## 15 · Run inference and visualise prediction  
Grab the most recent week of taxi data, run it through your trained model, and plot the predicted future demand against the actual values. This gives you a visual check of model quality and allows you to verify whether the model has learned temporal patterns like daily or weekly cycles.

Due to the small size of the dataset, the model in this tutorial learns the mean of the data (a constant solution). To improve these results requires more training data.

In [None]:
# 15. Run inference on the latest window & plot

# Get last week of data
past_norm = hourly["norm"].iloc[-INPUT_WINDOW:].to_numpy()
future_true = hourly["passengers"].iloc[-HORIZON:].to_numpy()

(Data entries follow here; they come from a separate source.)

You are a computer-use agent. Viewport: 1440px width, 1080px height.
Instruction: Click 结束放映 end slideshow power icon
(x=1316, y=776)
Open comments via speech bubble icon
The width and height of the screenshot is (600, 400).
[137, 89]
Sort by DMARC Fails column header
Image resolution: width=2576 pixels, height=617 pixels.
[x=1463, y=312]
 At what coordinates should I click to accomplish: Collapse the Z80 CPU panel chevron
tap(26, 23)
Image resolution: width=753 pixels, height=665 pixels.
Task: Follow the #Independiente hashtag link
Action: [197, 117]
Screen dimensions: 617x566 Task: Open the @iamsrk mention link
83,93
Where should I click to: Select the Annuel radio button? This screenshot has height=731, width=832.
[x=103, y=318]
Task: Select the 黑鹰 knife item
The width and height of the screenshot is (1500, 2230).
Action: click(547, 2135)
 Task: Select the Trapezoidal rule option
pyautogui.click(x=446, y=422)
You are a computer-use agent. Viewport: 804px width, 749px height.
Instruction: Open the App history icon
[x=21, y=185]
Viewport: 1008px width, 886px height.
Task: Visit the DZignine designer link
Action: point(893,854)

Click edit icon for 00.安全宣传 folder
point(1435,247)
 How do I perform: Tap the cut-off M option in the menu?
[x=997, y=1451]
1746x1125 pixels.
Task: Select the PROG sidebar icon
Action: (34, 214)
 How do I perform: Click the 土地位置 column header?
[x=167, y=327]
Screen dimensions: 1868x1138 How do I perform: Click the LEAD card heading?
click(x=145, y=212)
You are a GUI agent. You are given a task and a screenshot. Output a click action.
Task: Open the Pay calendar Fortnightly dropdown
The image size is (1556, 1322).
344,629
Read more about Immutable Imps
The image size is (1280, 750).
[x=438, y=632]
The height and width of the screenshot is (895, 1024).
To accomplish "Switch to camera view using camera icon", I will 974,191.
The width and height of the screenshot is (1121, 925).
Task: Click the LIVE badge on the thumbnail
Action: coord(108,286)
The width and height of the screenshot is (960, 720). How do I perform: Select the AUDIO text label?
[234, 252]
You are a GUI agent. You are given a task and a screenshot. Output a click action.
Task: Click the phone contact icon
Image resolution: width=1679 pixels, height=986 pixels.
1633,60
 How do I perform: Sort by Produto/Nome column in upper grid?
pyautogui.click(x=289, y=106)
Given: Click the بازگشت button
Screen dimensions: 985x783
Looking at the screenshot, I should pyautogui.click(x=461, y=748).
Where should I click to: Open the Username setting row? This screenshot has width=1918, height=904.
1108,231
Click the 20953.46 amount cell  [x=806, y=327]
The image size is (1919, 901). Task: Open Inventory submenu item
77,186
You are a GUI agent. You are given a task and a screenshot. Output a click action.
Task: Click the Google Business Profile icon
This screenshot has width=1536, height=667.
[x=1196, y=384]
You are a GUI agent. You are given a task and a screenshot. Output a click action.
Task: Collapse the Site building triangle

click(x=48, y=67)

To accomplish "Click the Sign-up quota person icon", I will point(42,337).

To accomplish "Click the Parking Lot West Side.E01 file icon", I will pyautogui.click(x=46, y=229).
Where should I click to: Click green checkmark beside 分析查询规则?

with best_ckpt.as_directory() as p:
    pred_norm = ray.get(forecast_from_checkpoint.remote(p, past_norm))

# de-normalise
mean, std = hourly["passengers"].mean(), hourly["passengers"].std()
pred = pred_norm * std + mean
past = past_norm * std + mean

# Plot
import matplotlib.pyplot as plt
t_past   = np.arange(-INPUT_WINDOW, 0)
STEP_SIZE_HOURS = 0.5  # because you're now using 30min data
t_future = np.arange(0, HORIZON) * STEP_SIZE_HOURS

plt.figure(figsize=(10,4))
plt.plot(t_past, past, label="History")
plt.plot(t_future, future_true, "--", label="Ground Truth")
plt.plot(t_future, pred,  "-.", label="Forecast")
plt.axvline(0, color="black"); plt.xlabel("Hours relative"); plt.ylabel("# trips")
plt.title("NYC-Taxi 24 h Forecast"); plt.legend(); plt.grid(); plt.tight_layout(); plt.show()

### 16 · Cleanup: remove all training artifacts  
Finally, tidy up by deleting temporary checkpoint folders, the metrics CSV, and any intermediate result directories. Clearing out old artefacts frees disk space and leaves your workspace clean for whatever comes next.

In [None]:
# 16. Cleanup – optionally remove all artefacts to free space
if os.path.exists(DATA_DIR):
    shutil.rmtree(DATA_DIR)
    print(f"Deleted {DATA_DIR}")

### 🎉 Wrapping Up & Next Steps

Nice work. You've built a robust, distributed forecasting workflow using **Ray Train on Anyscale** that:

* Trains a Transformer model across **multiple GPUs** using **Ray Train with Distributed Data Parallel (DDP)**, abstracting away low-level orchestration.
* Recovers automatically from failures with **built-in checkpointing and resume**, even across re-launches or node churn.
* Logs and reports per-epoch metrics using **Ray Train’s reporting APIs**, enabling real-time monitoring and seamless plotting.
* Performs inference using **Ray remote tasks**, allowing you to scale forecasting across GPUs or nodes without changing model code.

---

### 🚀 Where can you take this next?

1. **Hyperparameter Sweeps**  
   * Wrap the `TorchTrainer` with **Ray Tune** to search over `d_model`, `nhead`, learning rate, and window sizes.  

2. **Probabilistic Forecasting**  
   * Output percentiles or fit a distribution head (For example, Gaussian) to capture prediction uncertainty.  

3. **Multivariate & Exogenous Features**  
   * Add weather, holidays, or ride-sharing surge multipliers as extra input channels.  

4. **Early-Stopping & LR Scheduling**  
   * Monitor val-loss and reduce LR on plateau, or stop when improvement < 1 %.  

5. **Model Compression**  
   * Distil the large Transformer into a lightweight LSTM or Tiny-Transformer for edge deployment.  

6. **Streaming / Online Learning**  
   * Use **Ray Serve** to deploy the model and update weights periodically with the latest data.  

7. **Interpretability**  
   * Visualise attention maps to see which time lags the model focuses on—great for stakeholder trust.  

8. **End-to-End MLOps**  
   * Schedule nightly retraining with **Ray Jobs**, log artifacts to MLflow or Weights & Biases, and automate model promotion.